I made my own diff tool DirDiff because I didn't want parts that match two times on screen, and differing parts above eachother for easy comparison. You could use it in directory-mode on a directory with an equal number of copies of the base file.
It doesn't render exports of diff's, but I'll list it as a feature request.
You might want to look at some Merge components as what you describe is exactly what Merge tools do between the common base, version control file and local file. Except that you want more than 2 files (+ base)...
Just my $0.02
SourceGear Diffmerge is nice (and free) for windows based file diffing.
I know this is an old thread but vimdiff does (almost) exactly what you're looking for with the added advantage of being able to edit the files right from the diff perspective.
But none of the solutions does more than 3 files still.
What I did was messier, but for the same purpose (comparing contents of multiple config files, no limit except memory and BASH variables)
While loop to read a file into an array:
loadsauce () {
index=0
while read SRCCNT[$index]
do let index=index+1
done < $SRC
}
Again for the target file
loadtarget () {
index=0
while read TRGCNT[$index]
do let index=index+1
done < $TRG
}
string comparison
brutediff () {
# Brute force string compare, probably duplicates diff
# This is very ugly but it will compare every line in SRC against every line in TRG
# Grep might to better, version included for completeness
for selement in $(seq 0 $((${#SRCCNT[#]} - 1)))
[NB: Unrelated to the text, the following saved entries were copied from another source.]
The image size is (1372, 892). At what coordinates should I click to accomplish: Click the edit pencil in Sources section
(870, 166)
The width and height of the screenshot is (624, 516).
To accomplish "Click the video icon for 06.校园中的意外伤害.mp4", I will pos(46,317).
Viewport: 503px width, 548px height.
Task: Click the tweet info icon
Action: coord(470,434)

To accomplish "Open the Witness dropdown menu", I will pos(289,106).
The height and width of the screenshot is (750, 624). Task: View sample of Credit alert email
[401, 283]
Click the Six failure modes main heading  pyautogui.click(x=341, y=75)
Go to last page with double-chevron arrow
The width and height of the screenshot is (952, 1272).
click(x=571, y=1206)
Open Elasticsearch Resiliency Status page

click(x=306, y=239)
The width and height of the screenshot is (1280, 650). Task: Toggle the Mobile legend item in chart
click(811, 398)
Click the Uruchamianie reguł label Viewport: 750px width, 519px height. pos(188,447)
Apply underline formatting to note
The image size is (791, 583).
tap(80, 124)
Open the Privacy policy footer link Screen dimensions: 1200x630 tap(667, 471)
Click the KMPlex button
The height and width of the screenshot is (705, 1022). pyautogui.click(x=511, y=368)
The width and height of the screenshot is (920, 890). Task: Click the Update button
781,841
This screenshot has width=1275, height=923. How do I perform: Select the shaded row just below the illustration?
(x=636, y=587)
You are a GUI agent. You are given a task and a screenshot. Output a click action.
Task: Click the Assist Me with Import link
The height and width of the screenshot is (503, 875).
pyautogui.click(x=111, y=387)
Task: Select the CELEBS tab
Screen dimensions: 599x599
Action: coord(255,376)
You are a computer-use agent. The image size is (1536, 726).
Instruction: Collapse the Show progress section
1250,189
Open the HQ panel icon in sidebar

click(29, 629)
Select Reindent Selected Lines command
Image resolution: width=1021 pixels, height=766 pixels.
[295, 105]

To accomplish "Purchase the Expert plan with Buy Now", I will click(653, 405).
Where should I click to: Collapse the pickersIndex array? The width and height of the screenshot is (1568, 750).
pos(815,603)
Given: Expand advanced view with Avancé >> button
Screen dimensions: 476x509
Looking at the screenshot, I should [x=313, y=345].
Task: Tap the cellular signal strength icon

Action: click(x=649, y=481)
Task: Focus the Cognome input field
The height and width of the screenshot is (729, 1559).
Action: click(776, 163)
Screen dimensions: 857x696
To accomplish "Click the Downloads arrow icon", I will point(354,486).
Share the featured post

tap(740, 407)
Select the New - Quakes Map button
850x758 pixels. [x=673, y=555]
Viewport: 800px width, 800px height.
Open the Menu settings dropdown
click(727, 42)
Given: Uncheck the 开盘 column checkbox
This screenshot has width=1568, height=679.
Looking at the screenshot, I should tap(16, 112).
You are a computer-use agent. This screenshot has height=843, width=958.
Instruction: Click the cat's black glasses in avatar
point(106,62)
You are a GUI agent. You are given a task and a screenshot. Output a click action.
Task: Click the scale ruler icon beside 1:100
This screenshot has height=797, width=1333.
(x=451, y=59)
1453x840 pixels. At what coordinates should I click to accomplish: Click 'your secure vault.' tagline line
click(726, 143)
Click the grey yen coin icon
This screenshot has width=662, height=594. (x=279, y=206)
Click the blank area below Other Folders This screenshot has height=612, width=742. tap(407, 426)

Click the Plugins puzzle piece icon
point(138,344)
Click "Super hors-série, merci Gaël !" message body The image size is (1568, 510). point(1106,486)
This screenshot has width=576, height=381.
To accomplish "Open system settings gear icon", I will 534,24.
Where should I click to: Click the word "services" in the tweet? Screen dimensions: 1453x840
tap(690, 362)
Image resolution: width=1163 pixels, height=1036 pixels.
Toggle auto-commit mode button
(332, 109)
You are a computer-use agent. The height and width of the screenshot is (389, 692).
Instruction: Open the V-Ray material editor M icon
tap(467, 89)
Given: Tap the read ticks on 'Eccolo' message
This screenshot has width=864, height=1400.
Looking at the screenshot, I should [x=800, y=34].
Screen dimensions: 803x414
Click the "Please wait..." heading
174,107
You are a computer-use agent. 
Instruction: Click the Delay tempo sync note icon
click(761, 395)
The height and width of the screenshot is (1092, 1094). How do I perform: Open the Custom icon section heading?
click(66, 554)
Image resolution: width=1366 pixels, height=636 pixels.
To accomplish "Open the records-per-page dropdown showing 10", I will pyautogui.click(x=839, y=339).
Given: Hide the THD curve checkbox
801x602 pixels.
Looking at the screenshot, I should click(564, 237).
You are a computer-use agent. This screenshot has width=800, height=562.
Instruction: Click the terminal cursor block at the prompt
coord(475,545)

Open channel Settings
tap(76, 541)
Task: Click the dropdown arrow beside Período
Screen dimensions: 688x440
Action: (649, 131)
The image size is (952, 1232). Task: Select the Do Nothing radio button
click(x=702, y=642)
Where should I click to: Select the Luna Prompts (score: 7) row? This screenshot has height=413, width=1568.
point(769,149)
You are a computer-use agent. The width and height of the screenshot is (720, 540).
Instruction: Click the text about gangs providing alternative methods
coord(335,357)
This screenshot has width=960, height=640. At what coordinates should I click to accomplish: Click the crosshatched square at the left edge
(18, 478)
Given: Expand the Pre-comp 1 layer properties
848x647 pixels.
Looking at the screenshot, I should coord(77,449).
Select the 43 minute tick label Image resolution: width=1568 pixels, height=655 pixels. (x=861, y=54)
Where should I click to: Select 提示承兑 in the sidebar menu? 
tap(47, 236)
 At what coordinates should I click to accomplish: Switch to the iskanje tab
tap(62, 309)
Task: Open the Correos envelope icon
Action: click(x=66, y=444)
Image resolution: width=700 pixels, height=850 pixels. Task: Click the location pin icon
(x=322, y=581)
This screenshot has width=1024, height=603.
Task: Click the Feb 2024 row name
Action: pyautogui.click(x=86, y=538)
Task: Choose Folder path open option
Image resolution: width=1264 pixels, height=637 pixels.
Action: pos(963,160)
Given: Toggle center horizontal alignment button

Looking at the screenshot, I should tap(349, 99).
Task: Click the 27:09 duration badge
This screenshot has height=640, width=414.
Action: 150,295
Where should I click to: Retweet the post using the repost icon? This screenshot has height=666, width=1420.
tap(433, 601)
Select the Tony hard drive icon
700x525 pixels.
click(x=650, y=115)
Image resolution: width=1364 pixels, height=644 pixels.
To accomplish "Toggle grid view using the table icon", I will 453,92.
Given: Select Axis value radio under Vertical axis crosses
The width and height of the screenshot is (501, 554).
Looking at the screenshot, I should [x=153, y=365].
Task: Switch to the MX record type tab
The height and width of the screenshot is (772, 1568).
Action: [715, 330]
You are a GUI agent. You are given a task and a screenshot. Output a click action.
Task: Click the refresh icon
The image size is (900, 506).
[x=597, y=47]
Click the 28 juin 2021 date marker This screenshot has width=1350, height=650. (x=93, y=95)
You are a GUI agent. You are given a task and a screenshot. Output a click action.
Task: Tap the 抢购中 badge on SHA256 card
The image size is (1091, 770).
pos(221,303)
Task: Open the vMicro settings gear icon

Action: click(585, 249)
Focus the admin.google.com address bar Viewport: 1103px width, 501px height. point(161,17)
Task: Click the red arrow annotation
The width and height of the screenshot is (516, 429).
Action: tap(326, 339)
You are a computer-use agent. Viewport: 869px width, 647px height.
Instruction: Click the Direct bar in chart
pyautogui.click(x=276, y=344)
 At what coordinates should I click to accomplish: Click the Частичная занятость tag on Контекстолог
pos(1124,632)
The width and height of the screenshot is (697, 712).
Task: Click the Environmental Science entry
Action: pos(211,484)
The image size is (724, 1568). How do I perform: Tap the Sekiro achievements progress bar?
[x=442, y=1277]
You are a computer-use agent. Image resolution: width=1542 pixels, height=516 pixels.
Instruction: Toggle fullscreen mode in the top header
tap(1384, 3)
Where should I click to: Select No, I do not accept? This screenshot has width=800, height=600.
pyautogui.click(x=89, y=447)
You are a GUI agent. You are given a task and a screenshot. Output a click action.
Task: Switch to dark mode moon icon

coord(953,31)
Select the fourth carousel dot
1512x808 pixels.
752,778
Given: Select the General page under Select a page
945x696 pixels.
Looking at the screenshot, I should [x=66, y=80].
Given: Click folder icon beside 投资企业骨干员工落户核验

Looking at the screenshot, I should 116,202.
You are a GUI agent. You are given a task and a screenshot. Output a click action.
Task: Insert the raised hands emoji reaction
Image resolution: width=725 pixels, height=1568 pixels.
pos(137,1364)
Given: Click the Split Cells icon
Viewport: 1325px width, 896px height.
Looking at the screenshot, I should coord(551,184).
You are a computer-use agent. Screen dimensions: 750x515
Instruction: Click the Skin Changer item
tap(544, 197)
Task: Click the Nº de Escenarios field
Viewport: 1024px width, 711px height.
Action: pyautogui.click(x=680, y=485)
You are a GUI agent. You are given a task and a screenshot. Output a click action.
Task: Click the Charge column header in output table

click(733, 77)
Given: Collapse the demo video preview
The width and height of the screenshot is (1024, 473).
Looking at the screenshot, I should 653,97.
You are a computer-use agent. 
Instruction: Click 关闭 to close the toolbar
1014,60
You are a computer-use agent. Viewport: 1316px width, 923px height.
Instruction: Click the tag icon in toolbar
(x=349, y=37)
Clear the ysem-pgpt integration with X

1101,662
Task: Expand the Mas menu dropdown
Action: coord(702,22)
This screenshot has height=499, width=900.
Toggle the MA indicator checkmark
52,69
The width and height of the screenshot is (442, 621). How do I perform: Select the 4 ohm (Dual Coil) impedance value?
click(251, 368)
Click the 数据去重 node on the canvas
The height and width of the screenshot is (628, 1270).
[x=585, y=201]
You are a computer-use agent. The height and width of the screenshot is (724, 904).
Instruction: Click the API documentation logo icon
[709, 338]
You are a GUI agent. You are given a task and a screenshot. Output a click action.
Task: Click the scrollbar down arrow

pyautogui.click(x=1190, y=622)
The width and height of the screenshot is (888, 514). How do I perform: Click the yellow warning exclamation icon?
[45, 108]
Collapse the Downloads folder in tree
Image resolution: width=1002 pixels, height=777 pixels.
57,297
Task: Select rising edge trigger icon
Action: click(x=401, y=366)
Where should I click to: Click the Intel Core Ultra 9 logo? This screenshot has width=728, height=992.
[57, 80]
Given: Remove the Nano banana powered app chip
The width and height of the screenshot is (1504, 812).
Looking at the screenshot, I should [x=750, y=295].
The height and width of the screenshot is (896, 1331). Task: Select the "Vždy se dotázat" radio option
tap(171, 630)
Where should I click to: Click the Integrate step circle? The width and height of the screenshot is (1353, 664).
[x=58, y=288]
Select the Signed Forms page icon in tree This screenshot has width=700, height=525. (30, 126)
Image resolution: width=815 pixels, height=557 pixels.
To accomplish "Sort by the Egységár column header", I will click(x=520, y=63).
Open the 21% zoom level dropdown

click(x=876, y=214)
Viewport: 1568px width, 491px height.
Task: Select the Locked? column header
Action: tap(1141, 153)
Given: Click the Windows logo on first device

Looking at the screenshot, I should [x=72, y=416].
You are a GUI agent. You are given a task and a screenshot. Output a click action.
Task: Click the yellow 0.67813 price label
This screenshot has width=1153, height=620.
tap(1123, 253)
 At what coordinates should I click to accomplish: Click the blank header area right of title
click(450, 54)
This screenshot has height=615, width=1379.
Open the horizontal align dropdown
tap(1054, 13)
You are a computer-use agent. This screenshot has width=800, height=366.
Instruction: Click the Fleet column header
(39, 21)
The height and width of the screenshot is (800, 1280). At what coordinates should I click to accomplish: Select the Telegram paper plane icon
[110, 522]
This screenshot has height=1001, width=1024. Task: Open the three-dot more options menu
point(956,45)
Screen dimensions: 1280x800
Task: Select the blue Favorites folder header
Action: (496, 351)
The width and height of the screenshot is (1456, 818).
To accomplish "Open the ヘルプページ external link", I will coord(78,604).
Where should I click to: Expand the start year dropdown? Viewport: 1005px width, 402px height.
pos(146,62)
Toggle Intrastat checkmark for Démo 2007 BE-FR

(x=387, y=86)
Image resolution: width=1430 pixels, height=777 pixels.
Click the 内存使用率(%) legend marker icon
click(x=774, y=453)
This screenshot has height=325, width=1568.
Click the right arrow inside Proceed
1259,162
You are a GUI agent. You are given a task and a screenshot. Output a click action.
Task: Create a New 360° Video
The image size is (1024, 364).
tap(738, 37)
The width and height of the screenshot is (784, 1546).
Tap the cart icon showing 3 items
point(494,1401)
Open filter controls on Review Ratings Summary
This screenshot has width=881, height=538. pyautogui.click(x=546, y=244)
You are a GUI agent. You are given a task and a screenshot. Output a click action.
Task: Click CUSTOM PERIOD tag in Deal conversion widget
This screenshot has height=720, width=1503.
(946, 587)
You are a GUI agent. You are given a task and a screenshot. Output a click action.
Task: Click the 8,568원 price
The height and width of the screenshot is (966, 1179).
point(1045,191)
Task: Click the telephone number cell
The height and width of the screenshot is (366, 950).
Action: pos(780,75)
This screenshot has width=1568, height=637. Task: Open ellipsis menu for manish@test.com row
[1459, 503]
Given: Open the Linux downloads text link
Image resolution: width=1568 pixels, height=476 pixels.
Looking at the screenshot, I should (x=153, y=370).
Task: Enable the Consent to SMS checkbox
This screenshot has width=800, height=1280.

do for telement in $(seq 0 $((${#TRGCNT[#]} - 1)))
do [[ "$selement" == "$telement" ]] && echo "${selement} is in ${SRC} and ${TRG}" >> $OUTMATCH
done
done
}
and finally a loop to do it against a list of files
for sauces in $(cat $SRCLIST)
do echo "Checking ${sauces}..."
loadsauce
loadtarget
brutediff
echo -n "Done, "
done
It's still untested/buggy and incomplete (like sorting out duplicates or compiling a list for each line with common files,) but it's definitely a move in the direction OP was asking for.
I do think Perl would be better for this though.